» Material supplied
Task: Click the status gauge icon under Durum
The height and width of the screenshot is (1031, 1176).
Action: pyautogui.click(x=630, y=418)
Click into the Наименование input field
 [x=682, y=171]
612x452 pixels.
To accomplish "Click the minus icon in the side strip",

» Task prompt
From the line containing "612x452 pixels." to the final line of the data, repeat each line exactly. Include both ends.

» Result of the exercise
612x452 pixels.
To accomplish "Click the minus icon in the side strip",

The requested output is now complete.